#### PROVIDED DATA ####

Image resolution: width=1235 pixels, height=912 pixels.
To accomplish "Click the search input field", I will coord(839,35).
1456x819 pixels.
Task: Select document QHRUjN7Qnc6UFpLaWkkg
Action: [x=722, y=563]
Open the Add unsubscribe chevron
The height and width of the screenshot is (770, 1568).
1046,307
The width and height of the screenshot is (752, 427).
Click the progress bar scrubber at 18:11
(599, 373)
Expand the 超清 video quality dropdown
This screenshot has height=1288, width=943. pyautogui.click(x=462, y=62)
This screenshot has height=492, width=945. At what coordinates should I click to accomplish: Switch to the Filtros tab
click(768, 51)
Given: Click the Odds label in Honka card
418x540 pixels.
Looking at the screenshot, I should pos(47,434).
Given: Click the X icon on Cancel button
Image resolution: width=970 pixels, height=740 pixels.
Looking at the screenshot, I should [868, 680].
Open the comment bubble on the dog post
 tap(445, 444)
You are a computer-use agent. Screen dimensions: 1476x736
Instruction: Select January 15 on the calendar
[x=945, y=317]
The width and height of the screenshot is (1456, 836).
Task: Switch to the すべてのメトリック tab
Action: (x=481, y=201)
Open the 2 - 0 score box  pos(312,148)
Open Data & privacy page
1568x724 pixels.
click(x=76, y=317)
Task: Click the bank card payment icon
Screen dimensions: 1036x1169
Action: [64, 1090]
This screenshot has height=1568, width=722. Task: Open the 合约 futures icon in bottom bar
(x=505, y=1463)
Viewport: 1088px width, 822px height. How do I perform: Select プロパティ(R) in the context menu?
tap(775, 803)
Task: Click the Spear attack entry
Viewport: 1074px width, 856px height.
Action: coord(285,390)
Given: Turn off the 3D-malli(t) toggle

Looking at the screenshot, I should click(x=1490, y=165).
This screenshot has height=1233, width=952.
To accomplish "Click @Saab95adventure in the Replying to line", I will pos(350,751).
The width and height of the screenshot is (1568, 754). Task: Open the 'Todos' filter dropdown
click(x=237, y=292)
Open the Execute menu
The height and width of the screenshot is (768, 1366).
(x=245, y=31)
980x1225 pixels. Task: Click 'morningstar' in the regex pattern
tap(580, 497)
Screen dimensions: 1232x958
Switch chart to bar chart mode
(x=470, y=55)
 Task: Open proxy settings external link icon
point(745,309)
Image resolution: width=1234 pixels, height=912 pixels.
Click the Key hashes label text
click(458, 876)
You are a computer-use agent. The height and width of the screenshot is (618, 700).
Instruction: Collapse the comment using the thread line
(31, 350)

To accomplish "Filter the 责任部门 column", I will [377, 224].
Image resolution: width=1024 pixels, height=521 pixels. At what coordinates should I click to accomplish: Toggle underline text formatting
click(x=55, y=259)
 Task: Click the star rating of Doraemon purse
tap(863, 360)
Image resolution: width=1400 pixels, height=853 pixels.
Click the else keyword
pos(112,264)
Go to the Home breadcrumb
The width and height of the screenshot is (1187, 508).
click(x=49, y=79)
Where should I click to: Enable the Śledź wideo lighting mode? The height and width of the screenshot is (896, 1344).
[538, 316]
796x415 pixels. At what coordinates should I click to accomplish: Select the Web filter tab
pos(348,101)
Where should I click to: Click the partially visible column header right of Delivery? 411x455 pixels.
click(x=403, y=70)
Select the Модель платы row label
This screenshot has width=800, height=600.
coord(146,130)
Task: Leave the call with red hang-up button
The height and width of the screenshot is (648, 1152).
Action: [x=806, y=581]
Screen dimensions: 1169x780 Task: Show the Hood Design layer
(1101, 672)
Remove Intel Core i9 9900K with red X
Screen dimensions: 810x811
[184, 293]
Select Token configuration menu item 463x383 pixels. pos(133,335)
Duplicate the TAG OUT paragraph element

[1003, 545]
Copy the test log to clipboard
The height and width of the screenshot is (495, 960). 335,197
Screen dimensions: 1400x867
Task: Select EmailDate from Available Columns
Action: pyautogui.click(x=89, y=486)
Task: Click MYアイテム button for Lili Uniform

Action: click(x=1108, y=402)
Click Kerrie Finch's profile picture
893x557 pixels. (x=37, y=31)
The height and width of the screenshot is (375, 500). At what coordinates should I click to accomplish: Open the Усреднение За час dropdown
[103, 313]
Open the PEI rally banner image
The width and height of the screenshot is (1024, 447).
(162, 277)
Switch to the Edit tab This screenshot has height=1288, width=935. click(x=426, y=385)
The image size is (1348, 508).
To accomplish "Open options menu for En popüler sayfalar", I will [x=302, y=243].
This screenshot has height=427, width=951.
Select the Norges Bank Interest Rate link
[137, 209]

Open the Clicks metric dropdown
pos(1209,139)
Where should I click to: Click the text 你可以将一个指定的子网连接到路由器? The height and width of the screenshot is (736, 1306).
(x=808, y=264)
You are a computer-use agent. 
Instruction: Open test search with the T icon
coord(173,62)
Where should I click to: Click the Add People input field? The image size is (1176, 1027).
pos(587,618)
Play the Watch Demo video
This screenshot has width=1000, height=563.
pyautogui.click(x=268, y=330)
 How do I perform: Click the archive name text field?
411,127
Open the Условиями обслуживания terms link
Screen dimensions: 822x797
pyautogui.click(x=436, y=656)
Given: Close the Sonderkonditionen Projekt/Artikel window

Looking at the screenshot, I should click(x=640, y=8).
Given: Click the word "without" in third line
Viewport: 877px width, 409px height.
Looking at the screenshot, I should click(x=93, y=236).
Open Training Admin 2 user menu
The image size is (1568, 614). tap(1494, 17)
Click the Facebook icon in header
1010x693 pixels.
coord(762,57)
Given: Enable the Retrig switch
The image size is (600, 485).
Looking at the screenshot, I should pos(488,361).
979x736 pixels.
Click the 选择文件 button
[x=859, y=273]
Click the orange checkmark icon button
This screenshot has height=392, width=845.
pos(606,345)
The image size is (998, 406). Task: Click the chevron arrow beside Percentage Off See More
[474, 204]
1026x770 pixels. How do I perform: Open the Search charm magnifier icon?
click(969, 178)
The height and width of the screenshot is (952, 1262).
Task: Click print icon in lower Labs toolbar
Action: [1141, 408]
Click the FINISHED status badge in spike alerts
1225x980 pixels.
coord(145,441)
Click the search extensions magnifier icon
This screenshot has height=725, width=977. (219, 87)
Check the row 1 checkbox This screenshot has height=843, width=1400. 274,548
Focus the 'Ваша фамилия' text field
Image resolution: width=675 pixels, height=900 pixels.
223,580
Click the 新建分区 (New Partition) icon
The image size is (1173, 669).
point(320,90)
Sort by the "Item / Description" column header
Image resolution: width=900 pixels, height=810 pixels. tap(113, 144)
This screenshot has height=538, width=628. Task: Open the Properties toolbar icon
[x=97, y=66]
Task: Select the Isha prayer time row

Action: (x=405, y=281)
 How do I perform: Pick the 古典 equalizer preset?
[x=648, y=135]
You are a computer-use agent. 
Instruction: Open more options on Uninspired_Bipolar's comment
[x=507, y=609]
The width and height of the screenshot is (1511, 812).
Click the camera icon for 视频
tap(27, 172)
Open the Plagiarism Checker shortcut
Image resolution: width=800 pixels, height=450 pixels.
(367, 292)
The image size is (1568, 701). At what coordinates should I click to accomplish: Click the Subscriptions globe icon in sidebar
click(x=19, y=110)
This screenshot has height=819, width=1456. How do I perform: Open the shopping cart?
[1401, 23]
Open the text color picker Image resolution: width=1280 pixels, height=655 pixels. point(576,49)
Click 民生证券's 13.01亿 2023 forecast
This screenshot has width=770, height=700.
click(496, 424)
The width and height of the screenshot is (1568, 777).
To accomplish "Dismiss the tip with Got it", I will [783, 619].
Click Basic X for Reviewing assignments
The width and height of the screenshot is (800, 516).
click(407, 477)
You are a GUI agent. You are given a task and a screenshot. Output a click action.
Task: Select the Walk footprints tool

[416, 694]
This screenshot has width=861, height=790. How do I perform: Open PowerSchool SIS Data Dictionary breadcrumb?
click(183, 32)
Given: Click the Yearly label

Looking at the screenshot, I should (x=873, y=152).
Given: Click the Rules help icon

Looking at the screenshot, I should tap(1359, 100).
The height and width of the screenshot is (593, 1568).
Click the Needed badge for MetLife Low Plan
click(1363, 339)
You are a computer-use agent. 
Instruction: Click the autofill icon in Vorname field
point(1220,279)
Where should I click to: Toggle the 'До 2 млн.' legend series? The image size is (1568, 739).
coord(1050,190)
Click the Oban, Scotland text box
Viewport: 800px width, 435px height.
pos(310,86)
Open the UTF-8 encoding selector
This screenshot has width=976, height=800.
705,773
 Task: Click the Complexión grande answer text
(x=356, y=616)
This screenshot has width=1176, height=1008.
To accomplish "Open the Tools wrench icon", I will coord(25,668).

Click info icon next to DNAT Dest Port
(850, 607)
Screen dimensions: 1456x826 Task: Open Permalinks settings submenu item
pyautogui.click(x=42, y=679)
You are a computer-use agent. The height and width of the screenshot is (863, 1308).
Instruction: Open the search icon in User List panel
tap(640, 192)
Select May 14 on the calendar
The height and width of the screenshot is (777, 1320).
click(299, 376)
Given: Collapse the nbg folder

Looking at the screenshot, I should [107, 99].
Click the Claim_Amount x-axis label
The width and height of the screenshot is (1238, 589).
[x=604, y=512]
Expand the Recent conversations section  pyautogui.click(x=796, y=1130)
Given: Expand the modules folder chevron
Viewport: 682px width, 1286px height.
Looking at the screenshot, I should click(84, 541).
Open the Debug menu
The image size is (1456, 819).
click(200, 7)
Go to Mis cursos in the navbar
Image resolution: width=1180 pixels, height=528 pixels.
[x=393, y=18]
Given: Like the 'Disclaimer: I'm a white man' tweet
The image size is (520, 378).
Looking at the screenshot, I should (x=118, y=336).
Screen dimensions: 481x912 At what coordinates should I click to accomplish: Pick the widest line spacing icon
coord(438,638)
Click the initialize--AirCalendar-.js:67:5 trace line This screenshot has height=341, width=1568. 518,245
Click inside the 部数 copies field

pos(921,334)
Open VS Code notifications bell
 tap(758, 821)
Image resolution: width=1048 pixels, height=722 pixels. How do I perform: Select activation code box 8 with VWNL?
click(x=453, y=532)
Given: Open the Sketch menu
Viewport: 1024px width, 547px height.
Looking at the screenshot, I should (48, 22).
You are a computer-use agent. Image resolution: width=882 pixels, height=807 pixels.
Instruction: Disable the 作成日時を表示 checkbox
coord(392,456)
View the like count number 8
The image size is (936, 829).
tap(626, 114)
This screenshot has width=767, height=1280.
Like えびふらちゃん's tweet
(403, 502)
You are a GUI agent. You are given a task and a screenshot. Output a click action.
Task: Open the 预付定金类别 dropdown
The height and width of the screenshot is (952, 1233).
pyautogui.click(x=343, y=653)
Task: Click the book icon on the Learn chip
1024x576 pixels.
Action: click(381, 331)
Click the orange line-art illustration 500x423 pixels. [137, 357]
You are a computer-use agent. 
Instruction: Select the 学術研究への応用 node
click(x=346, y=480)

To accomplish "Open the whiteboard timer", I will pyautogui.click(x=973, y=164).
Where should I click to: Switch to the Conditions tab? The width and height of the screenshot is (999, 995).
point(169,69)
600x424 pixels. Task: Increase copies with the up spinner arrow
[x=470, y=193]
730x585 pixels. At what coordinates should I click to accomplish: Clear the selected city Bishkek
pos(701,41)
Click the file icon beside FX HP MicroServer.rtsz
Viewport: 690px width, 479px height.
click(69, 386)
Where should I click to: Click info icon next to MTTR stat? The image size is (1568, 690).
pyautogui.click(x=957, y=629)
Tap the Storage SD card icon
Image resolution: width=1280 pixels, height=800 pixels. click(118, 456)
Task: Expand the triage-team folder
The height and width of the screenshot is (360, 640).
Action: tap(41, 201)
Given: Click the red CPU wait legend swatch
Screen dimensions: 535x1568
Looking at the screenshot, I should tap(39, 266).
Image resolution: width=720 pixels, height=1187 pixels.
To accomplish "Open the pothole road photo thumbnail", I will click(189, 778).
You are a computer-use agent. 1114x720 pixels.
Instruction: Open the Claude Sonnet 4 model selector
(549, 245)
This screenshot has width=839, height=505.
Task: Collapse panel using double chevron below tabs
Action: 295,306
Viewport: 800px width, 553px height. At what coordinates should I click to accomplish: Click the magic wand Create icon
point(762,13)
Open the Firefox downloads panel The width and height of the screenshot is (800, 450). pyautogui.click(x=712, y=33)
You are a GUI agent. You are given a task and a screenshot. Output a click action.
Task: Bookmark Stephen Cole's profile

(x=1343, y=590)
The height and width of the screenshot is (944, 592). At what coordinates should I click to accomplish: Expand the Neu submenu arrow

####

Can you copy the data without changes, from the line containing "The height and width of the screenshot is (593, 1568)." through the line containing "click(200, 7)", both included?

The height and width of the screenshot is (593, 1568).
Click the Needed badge for MetLife Low Plan
click(1363, 339)
You are a computer-use agent. 
Instruction: Click the autofill icon in Vorname field
point(1220,279)
Where should I click to: Toggle the 'До 2 млн.' legend series? The image size is (1568, 739).
coord(1050,190)
Click the Oban, Scotland text box
Viewport: 800px width, 435px height.
pos(310,86)
Open the UTF-8 encoding selector
This screenshot has width=976, height=800.
705,773
 Task: Click the Complexión grande answer text
(x=356, y=616)
This screenshot has width=1176, height=1008.
To accomplish "Open the Tools wrench icon", I will coord(25,668).

Click info icon next to DNAT Dest Port
(850, 607)
Screen dimensions: 1456x826 Task: Open Permalinks settings submenu item
pyautogui.click(x=42, y=679)
You are a computer-use agent. The height and width of the screenshot is (863, 1308).
Instruction: Open the search icon in User List panel
tap(640, 192)
Select May 14 on the calendar
The height and width of the screenshot is (777, 1320).
click(299, 376)
Given: Collapse the nbg folder

Looking at the screenshot, I should [107, 99].
Click the Claim_Amount x-axis label
The width and height of the screenshot is (1238, 589).
[x=604, y=512]
Expand the Recent conversations section  pyautogui.click(x=796, y=1130)
Given: Expand the modules folder chevron
Viewport: 682px width, 1286px height.
Looking at the screenshot, I should click(84, 541).
Open the Debug menu
The image size is (1456, 819).
click(200, 7)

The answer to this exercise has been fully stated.